By targeting specific keywords, search marketing lets you focus on people seeking information to make buying decisions. Your content or ad shows up in their search results and influences their decision. You can raise your ranking by creating content optimized for the search engine or paying to have your link ranked with them.

Customer Acquisition Cost

If you get too caught up in the process of getting customers, your customer acquisition cost can rise very quickly. This is the cost of gaining one customer. You can calculate it by dividing your marketing costs by the number of customers gained.

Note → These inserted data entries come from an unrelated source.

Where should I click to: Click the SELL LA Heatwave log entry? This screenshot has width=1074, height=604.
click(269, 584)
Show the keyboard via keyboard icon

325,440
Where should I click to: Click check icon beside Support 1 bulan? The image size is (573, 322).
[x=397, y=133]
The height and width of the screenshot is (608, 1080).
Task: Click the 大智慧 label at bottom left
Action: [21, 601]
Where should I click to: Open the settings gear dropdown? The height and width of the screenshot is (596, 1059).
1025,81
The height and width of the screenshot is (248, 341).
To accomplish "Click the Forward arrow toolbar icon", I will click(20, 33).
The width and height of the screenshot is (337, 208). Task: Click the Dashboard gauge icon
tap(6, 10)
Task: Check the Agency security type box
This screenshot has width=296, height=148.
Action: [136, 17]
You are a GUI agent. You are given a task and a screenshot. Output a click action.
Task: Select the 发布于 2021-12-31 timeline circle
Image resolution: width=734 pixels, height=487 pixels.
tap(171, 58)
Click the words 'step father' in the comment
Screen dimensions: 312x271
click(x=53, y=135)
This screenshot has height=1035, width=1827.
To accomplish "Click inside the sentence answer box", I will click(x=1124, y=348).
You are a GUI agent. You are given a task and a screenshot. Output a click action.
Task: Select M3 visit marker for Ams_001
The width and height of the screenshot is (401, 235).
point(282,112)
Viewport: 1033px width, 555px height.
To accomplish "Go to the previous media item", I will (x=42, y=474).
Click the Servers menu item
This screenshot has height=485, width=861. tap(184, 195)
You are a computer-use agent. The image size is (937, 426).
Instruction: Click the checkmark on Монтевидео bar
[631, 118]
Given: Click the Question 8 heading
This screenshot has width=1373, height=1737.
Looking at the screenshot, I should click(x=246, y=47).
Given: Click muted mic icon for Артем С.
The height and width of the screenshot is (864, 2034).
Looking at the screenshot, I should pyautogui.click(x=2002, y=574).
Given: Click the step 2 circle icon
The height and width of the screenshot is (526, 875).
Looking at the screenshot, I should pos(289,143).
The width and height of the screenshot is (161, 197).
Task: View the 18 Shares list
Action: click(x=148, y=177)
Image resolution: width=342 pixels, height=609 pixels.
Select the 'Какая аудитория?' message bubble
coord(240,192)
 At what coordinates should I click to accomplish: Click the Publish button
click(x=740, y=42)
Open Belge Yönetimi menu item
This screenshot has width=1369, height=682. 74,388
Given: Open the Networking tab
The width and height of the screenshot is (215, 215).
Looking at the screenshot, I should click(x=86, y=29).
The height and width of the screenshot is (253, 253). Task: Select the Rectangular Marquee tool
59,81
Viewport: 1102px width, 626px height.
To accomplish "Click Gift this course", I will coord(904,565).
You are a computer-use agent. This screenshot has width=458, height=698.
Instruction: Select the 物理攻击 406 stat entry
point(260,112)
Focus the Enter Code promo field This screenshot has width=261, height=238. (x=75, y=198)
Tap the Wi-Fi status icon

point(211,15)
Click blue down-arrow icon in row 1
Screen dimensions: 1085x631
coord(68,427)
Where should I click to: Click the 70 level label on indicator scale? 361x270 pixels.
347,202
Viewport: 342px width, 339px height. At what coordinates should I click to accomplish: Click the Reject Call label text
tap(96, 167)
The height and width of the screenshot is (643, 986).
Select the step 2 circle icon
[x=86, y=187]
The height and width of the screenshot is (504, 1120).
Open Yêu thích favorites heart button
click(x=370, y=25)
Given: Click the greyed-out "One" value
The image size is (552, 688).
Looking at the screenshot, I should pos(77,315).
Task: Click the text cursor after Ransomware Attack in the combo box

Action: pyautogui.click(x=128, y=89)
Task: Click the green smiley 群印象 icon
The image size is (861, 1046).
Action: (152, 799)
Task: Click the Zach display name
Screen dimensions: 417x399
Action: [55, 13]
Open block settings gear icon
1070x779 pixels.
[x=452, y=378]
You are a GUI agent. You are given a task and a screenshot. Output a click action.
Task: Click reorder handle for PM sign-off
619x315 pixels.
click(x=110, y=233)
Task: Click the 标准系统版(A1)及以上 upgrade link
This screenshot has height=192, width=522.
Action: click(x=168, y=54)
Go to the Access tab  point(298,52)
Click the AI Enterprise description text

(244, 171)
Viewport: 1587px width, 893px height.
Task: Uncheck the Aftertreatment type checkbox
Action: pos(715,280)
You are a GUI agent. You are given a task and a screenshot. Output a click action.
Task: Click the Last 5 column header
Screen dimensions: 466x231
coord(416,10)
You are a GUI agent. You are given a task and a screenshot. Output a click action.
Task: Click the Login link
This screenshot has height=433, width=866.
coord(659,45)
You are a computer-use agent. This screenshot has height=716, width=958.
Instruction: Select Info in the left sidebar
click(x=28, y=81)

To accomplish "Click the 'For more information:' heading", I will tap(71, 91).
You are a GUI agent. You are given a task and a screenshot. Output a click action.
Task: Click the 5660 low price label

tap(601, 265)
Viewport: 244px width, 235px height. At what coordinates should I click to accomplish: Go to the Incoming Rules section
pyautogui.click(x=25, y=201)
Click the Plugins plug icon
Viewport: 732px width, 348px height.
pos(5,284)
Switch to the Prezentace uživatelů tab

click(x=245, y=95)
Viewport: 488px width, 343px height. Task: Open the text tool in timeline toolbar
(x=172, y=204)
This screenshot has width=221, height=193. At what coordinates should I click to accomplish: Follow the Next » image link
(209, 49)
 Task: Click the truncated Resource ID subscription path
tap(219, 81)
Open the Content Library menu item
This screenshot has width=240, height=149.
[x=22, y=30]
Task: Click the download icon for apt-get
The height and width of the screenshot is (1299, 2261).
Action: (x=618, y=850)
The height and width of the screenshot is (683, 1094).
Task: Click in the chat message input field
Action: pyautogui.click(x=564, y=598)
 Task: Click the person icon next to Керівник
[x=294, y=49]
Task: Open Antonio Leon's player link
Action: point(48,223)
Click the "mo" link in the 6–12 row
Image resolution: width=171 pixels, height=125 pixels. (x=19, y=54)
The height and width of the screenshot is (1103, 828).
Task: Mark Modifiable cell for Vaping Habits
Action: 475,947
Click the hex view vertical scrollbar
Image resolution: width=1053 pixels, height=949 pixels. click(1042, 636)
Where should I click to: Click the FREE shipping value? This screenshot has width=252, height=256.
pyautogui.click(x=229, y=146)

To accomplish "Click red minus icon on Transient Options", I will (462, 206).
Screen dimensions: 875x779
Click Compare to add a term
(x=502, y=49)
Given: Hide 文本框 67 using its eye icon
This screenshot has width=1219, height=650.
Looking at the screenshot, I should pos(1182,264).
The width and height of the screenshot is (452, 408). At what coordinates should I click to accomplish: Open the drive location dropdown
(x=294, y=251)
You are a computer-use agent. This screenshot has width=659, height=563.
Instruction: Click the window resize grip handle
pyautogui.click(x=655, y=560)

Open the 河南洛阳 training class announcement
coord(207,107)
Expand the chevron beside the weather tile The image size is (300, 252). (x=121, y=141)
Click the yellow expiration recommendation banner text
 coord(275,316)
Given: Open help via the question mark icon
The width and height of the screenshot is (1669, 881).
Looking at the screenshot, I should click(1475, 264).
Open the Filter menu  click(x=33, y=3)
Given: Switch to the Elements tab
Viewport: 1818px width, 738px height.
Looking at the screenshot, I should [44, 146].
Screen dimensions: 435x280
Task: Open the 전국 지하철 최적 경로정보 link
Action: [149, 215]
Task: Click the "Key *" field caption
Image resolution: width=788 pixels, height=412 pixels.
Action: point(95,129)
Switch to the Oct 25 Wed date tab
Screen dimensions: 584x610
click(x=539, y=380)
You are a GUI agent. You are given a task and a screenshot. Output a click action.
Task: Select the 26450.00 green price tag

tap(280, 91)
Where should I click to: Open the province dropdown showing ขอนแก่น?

You should generally start with the most cost-effective option and try others if you want more results. Good market research will quickly reveal the options with the highest ROI. As a rule of thumb, the bulk of your marketing spending should go to these channels as they give the best results.

Conclusion

As consumers use different mediums, a multi-pronged approach will generally work better than a single strategy. Combining strategies allows you to reach the maximum number of your target audience multiple times. While your audience may spend most of their screen time watching sports, a well-placed social media ad may have an outsized impact in getting them to buy your product.

The best plan will keep up with and adapt quickly to changes in consumer behaviour and preference. In today’s fast-changing market, you can’t afford to stick to a plan because it worked before. You should take periodic breaks to review and evaluate your plan while working on keeping the customers you’ve already gotten. This helps you to avoid relying on vanity metrics like follower count and likes and focus on what matters.

Lastly, a Customer Acquisition Plan is not a treasure map to guaranteed customers. It is more like a complex compass with many moving parts, and the best one is the one you make yourself. You should let your imagination and creativity guide you toward the best plan for your product and target market.

What’s your experience with Customer Acquisition Plans? Is there any strategy you’re planning to try?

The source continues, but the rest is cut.